Service-to-service stack — Drawio Source
New environments¶
Organizations building service-to-service communication on a clean slate can start with a coherent stack from day one:
- Amazon Route 53 private hosted zones as the central DNS control plane, owned by the network or platform team and distributed across accounts through Amazon Route 53 Profiles (shared via AWS RAM at the OU level). Every internal service is published as a friendly name (
payments.internal.example.com), with an alias record resolving to the current backing target. Application code never calls a bare load-balancer DNS name or an Amazon VPC Lattice managed DNS name. - IAM roles end-to-end for consumer identity, layered with security groups for defense in depth. EC2 instance profiles, Amazon ECS task roles, Amazon EKS pod IAM roles, and Lambda execution roles let the AWS SDK sign requests with SigV4 automatically; identity-based auth (Amazon VPC Lattice auth policies, Amazon API Gateway IAM authorizers, the AWS SDK's built-in SigV4 evaluation) enforces who can call what; security groups continue to control which network sources can reach the service. The two layers reduce the blast radius of any single misconfiguration.

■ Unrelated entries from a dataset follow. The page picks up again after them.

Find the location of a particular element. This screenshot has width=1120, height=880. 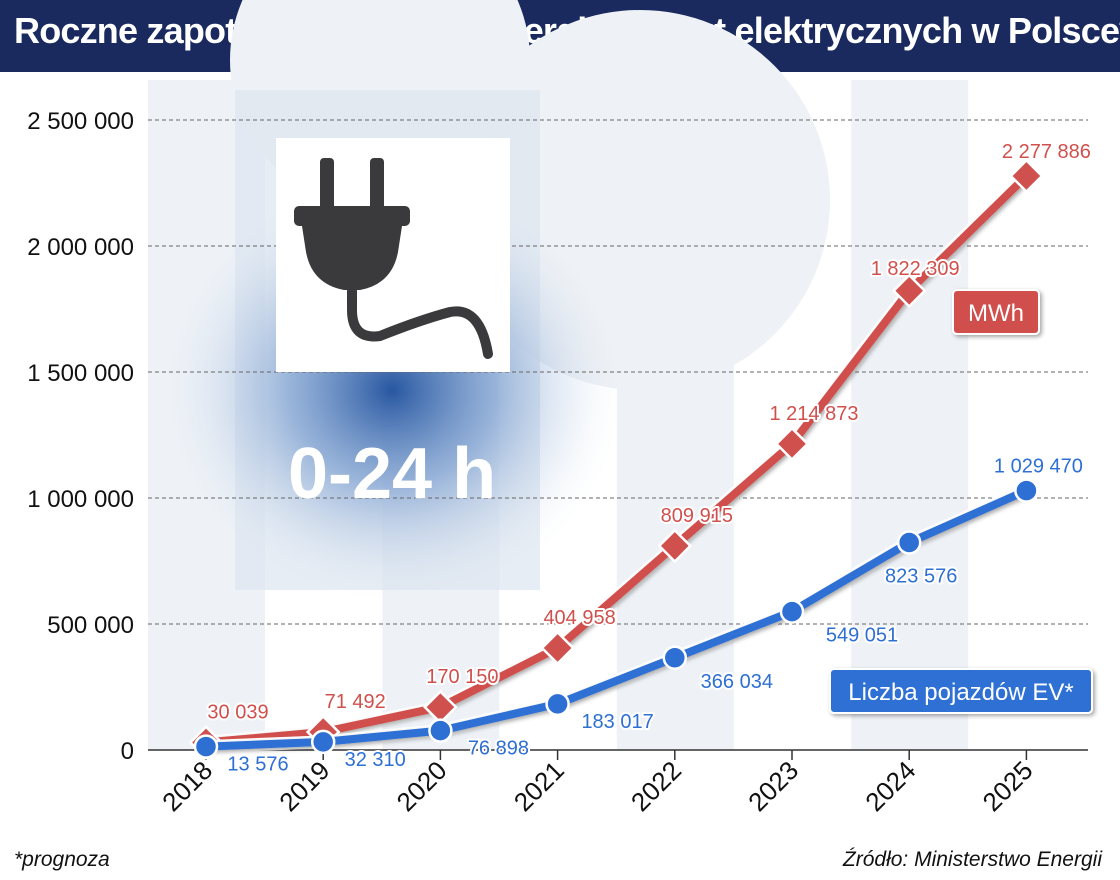

x-tick-label: 2021 is located at coordinates (539, 786).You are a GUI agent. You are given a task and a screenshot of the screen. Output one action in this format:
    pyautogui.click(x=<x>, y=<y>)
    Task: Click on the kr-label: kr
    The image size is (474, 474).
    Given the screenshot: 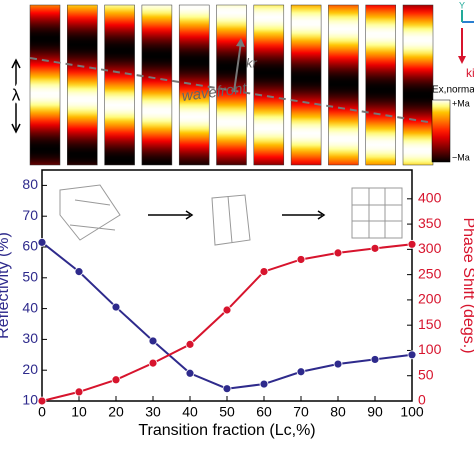 What is the action you would take?
    pyautogui.click(x=252, y=62)
    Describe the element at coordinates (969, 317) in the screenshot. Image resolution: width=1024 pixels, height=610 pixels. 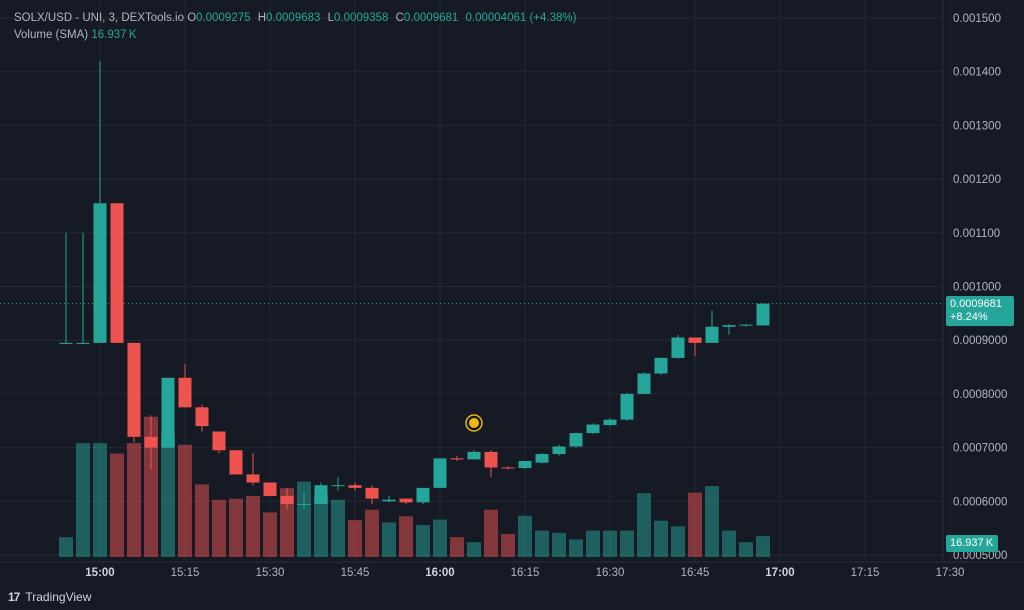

- Decide per workload how much of the networking layer you want to own. Amazon VPC Lattice services give you discovery, auth, weighted routing, cross-VPC reach, and access logs in one managed surface. The pattern-by-pattern alternative gives you the same outcomes from individual services (Route 53, AWS PrivateLink, ALB, IAM, CloudWatch) at the cost of operating the integration. Both shapes are valid; pick deliberately rather than by default.
- Amazon EventBridge for event-driven communication, connected to private APIs directly. Use Amazon EventBridge connections to private APIs from day one, with the private API wrapped as an Amazon VPC Lattice resource configuration (the resource configuration can point at an internal ALB, an EC2 instance, an Amazon EKS service, an on-premises endpoint, or an Amazon VPC Lattice service). No Lambda relays.
- AWS Step Functions for multi-step workflows that include calls to private services. HTTP Task with Amazon EventBridge connections is the modern integration; pair it with the same auth policy story as direct service-to-service.
- Request-level access logs and distributed traces from day one. Amazon VPC Lattice access logs (identity-aware, where Amazon VPC Lattice is in the path), ALB access logs (for any ALB-fronted internal service), plus application-level traces (X-Ray, OpenTelemetry, or Application Signals) across every service.
Existing environments¶
Organizations running existing service-to-service patterns have working architectures that don't all need to change at once:
- AWS PrivateLink endpoint services continue to work. Onboard the next new cross-VPC or cross-account synchronous service to Amazon VPC Lattice instead, and migrate existing endpoint services incrementally as you touch them: register the existing target as an Amazon VPC Lattice target group, expose the new Amazon VPC Lattice service DNS name (behind the same Route 53 alias), and shift consumers through weighted routing. The migration steps are documented in the Within AWS page.
- Internal ALBs and NLBs stay in place for workloads that don't yet need Amazon VPC Lattice's auth and weighted-routing features. As workloads adopt Amazon VPC Lattice, point the Amazon VPC Lattice service at the existing load balancer as a target group; the consumer-facing surface becomes the Route 53 alias (now backed by the Amazon VPC Lattice service) without re-platforming the backend.
- Hard-coded IPs, bare load-balancer DNS names, and bare Amazon VPC Lattice DNS names in application code should be moved behind Route 53 friendly names with alias records as you touch the calling code. Don't break a working call to fix the indirection; fix it during the next change you'd be making anyway.
- Lambda-as-relay patterns for Amazon EventBridge or AWS Step Functions to private endpoints can be replaced with direct Amazon EventBridge connections to private APIs when convenient. Existing relays continue to work; new integrations should use the direct path.
- API keys and shared secrets for service-to-service authentication are the most fragile pattern in older environments. Plan their replacement with IAM-signed requests as the consumer code is updated, starting with the calls that have the highest blast radius if the secret leaks.